Now let's try to improve these results by doing some hyperparameter tuning. Hyperparameter tuning is the process of finding the best parameters for the learning algorithm. These parameters are typically few numbers like learning rate schedule (i.e. how large steps to take in each iteration), regularization parameters or size of the model. By tuning these knobs, we can typically make the model perform better. Tune supports a number of different algorithms to perform hyperparameter tuning. The simplest is a grid search where we just exhaustively try out different values for the parameters. More sophisticated algorithms include hyperband and population based training. If you want to learn more about these, check out the [tune documentation](https://ray.readthedocs.io/en/latest/tune.html). 

In [11]:
import os
from ray import tune

First we need to put the training data into the object store (to make sure it will be re-used between training runs), and define the objective function. The objective function `train_func` takes two arguments: The `config` argument which contains the hyperparameters for that hyperparameter run. The `reporter` object can be used to report the performance of these hyperparameters back to tune so it can select the next trial based on the performance of the past ones.

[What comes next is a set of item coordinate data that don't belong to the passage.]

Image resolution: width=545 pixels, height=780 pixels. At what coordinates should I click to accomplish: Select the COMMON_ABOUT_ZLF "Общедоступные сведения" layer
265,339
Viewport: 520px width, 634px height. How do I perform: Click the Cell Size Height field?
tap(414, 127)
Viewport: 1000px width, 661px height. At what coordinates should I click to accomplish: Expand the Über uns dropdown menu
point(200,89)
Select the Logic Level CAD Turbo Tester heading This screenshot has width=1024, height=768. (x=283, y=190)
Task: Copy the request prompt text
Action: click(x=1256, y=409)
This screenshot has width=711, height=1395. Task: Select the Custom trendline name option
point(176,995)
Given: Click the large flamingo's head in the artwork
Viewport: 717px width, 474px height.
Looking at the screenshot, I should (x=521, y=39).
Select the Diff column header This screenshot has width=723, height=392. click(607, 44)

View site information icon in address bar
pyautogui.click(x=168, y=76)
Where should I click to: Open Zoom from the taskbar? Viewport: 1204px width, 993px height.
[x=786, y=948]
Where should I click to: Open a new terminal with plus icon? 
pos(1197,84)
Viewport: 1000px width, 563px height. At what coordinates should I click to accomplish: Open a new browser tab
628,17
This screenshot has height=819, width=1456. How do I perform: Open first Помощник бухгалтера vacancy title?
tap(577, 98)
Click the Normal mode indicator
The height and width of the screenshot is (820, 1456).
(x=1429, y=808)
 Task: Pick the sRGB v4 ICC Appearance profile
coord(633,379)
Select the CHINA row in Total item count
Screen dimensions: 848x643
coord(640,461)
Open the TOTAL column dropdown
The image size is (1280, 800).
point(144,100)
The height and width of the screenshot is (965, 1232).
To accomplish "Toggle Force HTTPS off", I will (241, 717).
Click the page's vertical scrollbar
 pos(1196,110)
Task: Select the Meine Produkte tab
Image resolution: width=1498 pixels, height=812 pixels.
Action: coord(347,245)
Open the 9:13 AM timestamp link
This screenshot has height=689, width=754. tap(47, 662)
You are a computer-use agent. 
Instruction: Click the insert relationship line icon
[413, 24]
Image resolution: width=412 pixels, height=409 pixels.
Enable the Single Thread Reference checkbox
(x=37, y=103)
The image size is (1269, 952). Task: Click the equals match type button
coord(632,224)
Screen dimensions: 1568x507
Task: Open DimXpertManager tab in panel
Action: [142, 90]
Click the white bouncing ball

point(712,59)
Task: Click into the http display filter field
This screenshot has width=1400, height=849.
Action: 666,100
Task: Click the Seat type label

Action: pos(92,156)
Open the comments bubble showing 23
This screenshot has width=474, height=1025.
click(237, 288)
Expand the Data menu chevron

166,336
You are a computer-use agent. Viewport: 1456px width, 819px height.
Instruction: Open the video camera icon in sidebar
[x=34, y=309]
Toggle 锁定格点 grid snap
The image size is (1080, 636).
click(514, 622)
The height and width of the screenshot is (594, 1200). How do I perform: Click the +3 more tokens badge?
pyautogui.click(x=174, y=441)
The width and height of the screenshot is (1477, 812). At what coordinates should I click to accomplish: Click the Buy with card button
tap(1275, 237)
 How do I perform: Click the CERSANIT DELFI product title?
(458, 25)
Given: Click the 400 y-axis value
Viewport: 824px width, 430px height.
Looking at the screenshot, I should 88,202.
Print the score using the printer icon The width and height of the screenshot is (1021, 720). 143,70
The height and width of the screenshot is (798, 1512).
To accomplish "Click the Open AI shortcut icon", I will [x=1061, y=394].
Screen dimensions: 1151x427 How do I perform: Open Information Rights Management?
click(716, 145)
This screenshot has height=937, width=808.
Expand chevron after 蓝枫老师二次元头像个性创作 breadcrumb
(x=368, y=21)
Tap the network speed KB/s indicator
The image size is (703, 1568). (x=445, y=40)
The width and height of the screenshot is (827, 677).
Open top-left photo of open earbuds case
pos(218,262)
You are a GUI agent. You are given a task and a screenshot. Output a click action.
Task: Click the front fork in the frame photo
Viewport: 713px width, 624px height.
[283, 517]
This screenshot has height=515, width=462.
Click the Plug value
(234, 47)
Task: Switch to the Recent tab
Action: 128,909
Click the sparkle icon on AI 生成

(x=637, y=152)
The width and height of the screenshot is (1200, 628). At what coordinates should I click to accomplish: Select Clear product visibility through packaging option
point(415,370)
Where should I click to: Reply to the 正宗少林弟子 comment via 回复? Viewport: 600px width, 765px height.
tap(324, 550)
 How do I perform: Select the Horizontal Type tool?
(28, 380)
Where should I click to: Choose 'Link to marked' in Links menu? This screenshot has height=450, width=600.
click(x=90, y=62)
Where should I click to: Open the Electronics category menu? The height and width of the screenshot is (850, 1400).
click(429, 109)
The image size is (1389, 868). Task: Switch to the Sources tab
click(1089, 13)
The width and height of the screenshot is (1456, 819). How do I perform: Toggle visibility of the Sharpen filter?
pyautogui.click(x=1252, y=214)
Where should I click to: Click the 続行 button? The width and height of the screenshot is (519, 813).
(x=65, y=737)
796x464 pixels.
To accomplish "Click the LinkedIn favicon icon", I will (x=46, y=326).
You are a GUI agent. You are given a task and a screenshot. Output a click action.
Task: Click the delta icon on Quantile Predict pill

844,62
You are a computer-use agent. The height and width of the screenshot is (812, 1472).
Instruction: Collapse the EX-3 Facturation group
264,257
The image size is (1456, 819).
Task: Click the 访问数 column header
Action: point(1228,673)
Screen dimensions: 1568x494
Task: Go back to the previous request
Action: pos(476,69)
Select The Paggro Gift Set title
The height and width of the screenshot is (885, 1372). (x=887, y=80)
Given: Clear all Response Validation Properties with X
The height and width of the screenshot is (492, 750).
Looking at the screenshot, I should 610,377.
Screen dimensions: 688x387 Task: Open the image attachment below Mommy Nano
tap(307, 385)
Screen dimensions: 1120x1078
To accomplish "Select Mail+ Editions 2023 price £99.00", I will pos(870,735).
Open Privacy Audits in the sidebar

The following function instantiates a model corresponding to the hyperparameters in `config`, runs 5 iterations of training and saves the model parameters to a checkpoint file.

In [12]:
train_id = ray.put(train)
test_id = ray.put(test)

def train_func(config, reporter):
    pipeline = Pipeline([
    ("vect", CountVectorizer()),
    ("clf", SGDClassifier(loss="hinge", penalty="l2",
                          alpha=config["alpha"],
                          max_iter=5, tol=1e-3,
                          warm_start=True))])
    train = ray.get(train_id)
    test = ray.get(test_id)
    for i in range(5):
        # Perform one epoch of SGD
        X = pipeline.named_steps["vect"].fit_transform(train.data)
        pipeline.named_steps["clf"].partial_fit(X, train.target, classes=[0, 1])
        reporter(mean_accuracy=np.mean(pipeline.predict(test.data) == test.target))  # report metrics

We can then get the best setting for the regularization parameter $\alpha$ as follows. **You should expect the training to take about 4-5 minutes**.

In [None]:
all_trials = tune.run(
    train_func,
    name="news_recommendation",
    # With the "stop" parameter, you could also specify a stopping criterion.
    config={"alpha": tune.grid_search([1e-3, 1e-4, 1e-5, 1e-6])}
)

From Trial Status table, considering metrics accuracy we can get optimized value for it.
Get the best trial from all trials as:

In [36]:
best_trial = all_trials.get_best_trial(metric="mean_accuracy", mode="max", scope="all")
print(best_trial)

train_func_ac062_00001


With this example, we ran trials for alpha parameter tuning using Ray Tune.
Shut down the workers.

In [37]:
ray.shutdown()